## Begin

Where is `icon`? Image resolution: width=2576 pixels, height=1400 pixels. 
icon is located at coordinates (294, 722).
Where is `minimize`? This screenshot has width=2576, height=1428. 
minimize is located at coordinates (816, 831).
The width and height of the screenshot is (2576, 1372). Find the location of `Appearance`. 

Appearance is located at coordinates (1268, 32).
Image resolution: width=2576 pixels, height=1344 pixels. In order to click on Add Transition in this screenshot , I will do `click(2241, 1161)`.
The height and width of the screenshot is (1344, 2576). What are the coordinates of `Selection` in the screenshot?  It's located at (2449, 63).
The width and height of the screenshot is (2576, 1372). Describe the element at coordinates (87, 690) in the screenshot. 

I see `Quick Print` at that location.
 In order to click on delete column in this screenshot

## End

• **GOAL OF THE EXERCISE**
Please rewrite all of the entries above, putting "screen capture" wherever "screenshot" occurs and leaving everything else untouched.

• **RESULT**
Where is `icon`? Image resolution: width=2576 pixels, height=1400 pixels. 
icon is located at coordinates (294, 722).
Where is `minimize`? This screen capture has width=2576, height=1428. 
minimize is located at coordinates (816, 831).
The width and height of the screen capture is (2576, 1372). Find the location of `Appearance`. 

Appearance is located at coordinates (1268, 32).
Image resolution: width=2576 pixels, height=1344 pixels. In order to click on Add Transition in this screen capture , I will do `click(2241, 1161)`.
The height and width of the screen capture is (1344, 2576). What are the coordinates of `Selection` in the screen capture?  It's located at (2449, 63).
The width and height of the screen capture is (2576, 1372). Describe the element at coordinates (87, 690) in the screen capture. 

I see `Quick Print` at that location.
 In order to click on delete column in this screen capture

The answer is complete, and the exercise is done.